Hello, On Feb 13 22:05 Stefan Hundhammer wrote (shortened):
The user of a standalone home PC with one printer can rightfully claim that this is HIS printer and that he can do whatever he pleases with it, so it doesn't make sense for him to acquire root privileges to administrate that printer.
But this kind of user has (usually) installed the system so that he knows the root password. I never got one single request from such a user that he must be able to set up his hardware without the root password. Be careful not to confuse this with the reasonable request that he should not need the root password to disable/enable the print queue and/or to cancel any print job. The latter does not change the actual print queue setup, it is only about who is allowed to "operate" the print queue.
That printer might also be a network printer because it's so much more comfortable to work with the laptop from the living room couch and work over Wi-Fi. It's still his, and he's still the boss.

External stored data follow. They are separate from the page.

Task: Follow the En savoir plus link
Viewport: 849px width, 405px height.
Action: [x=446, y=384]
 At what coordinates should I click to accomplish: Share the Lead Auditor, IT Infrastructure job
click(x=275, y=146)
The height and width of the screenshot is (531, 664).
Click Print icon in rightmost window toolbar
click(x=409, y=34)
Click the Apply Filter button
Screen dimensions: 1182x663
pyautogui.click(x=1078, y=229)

See where this is heading? Printer...network... all of a sudden, you find yourself in a corporate environment where things get administered in a lot less anarchic ways. There must be rules and order. System settings vs. user settings are coming back with a vengeance.

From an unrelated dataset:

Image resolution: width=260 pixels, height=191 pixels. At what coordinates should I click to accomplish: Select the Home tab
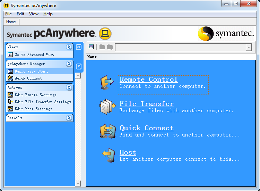tap(11, 22)
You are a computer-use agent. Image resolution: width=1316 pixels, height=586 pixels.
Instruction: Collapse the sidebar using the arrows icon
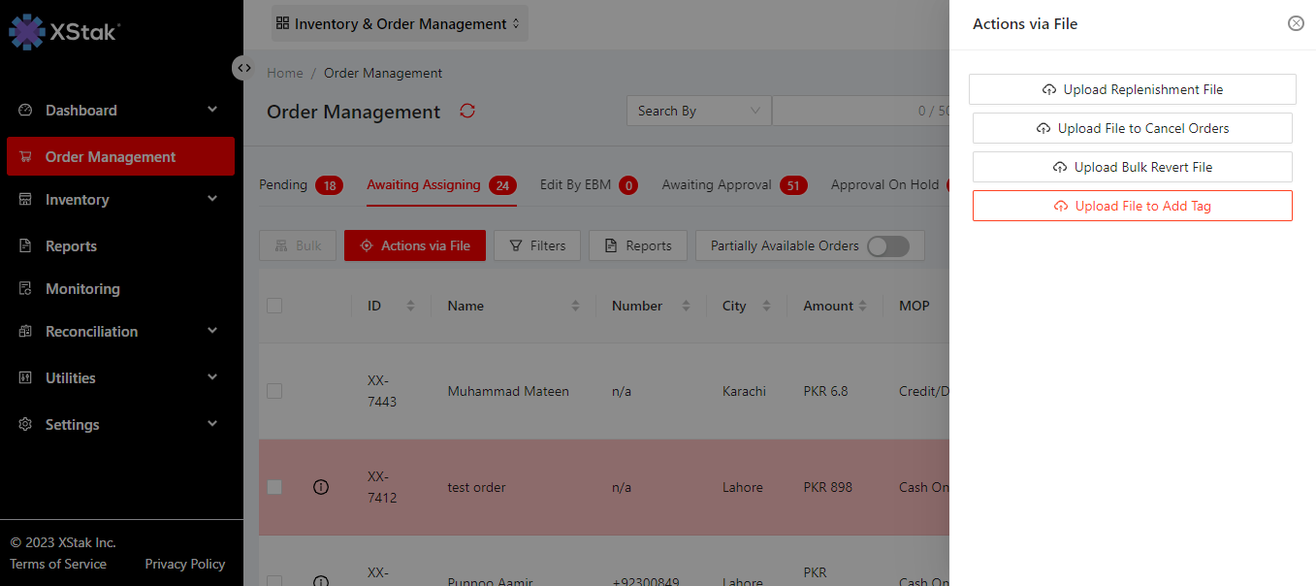pyautogui.click(x=244, y=68)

You see, in a simple example everything is - well - simple. Who would have guessed. But that's not the real world.
I think you waste your time with explanations. Unfortunately - I explained the printing stuff so often again and again and again - explanations are completely ignored. They want "just print". They never explain what exactly they want. They get something but they never get what they want.
Also a role based yast
Apart from that increasingly becoming a buzzword (with an extra score of bingo points), exactly how would it help?
Do we abandon all privileges and permissions, becoming much more Windows-like in the process? (And inviting all kinds of intruders, of course?)

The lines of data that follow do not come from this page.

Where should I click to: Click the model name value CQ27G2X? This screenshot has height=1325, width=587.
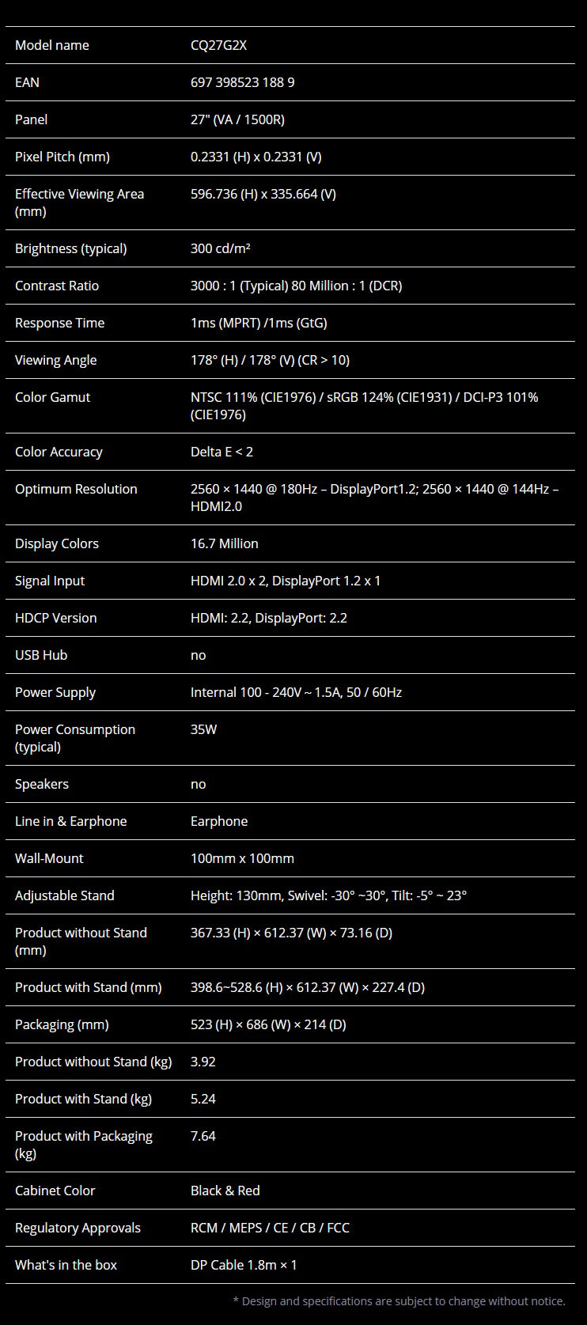218,45
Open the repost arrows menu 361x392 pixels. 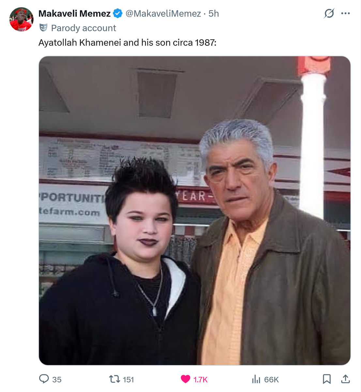[114, 379]
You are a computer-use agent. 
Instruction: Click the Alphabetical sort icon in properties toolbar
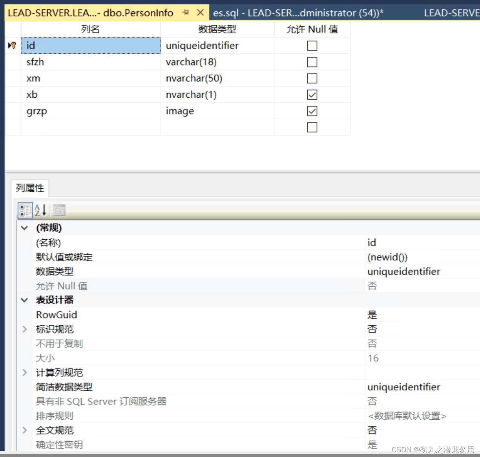(40, 210)
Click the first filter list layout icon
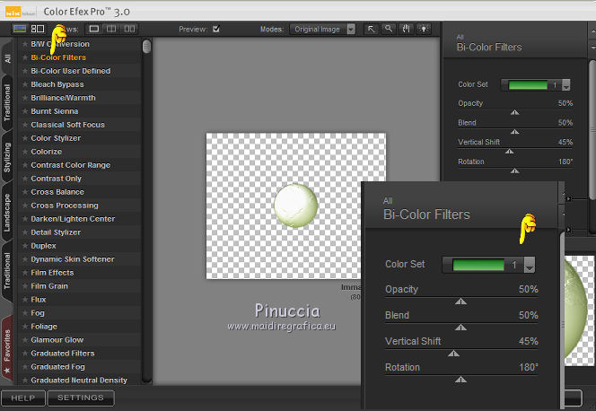This screenshot has width=596, height=411. (x=20, y=29)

Why not? They want it. They can get it. They have to accept the consequences. Of course for any real administrative task one needs root privileges because this is how the underlying system is set up by default (e.g. most system config files can only be changed by root).
Or do we still at least tell the user that whatever he is about to do is a privileged operation and ask at least his confirmation (not necessarily his password or a special "I, the XY subsystem admin" password)?
If there are YaST-specific "XY subsystem admin privileges" it means that the whole YaST must be made secure against privilege escalation because in the end YaST must act as root to actually do the administrative task (e.g. change a config file, start/stop a service, install a software package, ...). Why not? Just file a feature request so that it can be evaluated if it is worth the effort (i.e. if there is a sufficient business case).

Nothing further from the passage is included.